- **DIRECTION**
Copy the listing lines from the line with "会員制度 (317, 1484)" to the line with "経営財務データベース (100, 1638)", substituting "広告掲載について" for "広告掲載のご案内" and changing nothing else. Give only those lines.

start DATASET EXTRACT

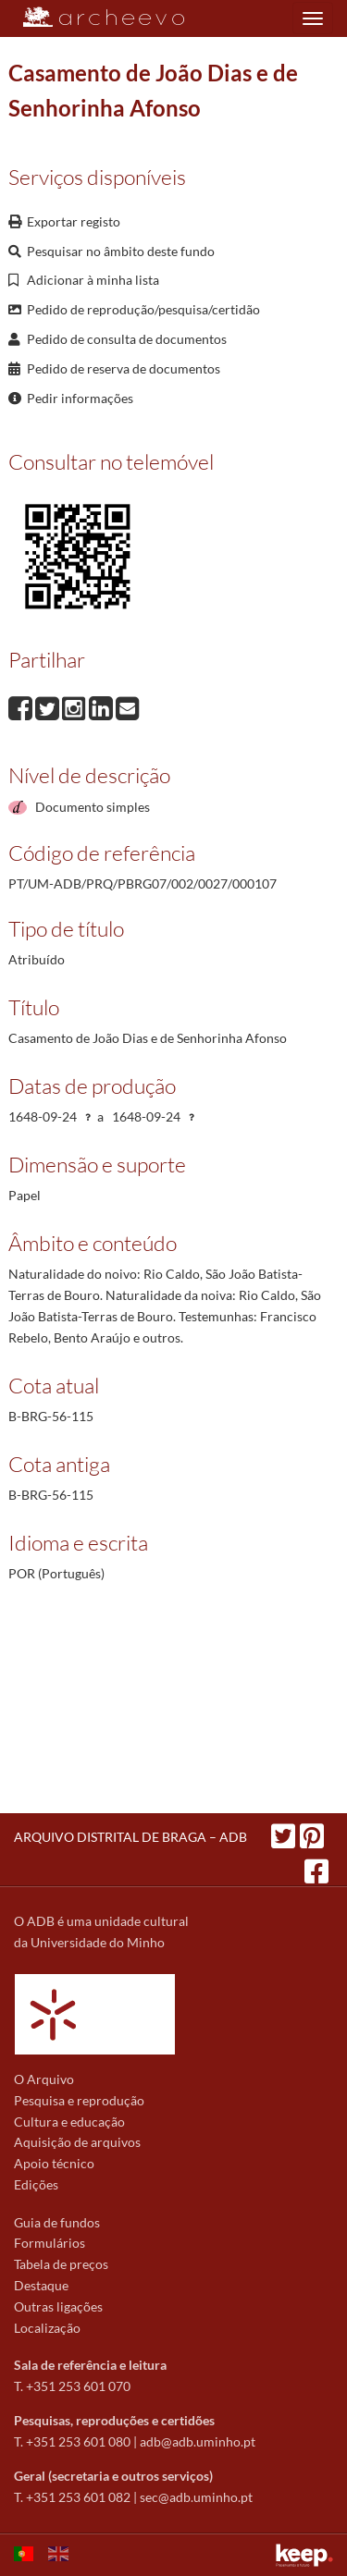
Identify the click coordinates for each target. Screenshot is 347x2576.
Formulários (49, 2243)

end DATASET EXTRACT
start DATASET EXTRACT

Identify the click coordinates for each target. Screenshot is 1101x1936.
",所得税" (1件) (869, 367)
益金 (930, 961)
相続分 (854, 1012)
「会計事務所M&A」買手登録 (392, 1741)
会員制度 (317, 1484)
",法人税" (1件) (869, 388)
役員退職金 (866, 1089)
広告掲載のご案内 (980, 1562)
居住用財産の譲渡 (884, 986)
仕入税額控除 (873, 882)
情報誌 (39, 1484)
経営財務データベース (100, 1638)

end DATASET EXTRACT

- **RESULT BELOW**
会員制度 (317, 1484)
",法人税" (1件) (869, 388)
役員退職金 (866, 1089)
広告掲載について (980, 1562)
居住用財産の譲渡 (884, 986)
仕入税額控除 (873, 882)
情報誌 (39, 1484)
経営財務データベース (100, 1638)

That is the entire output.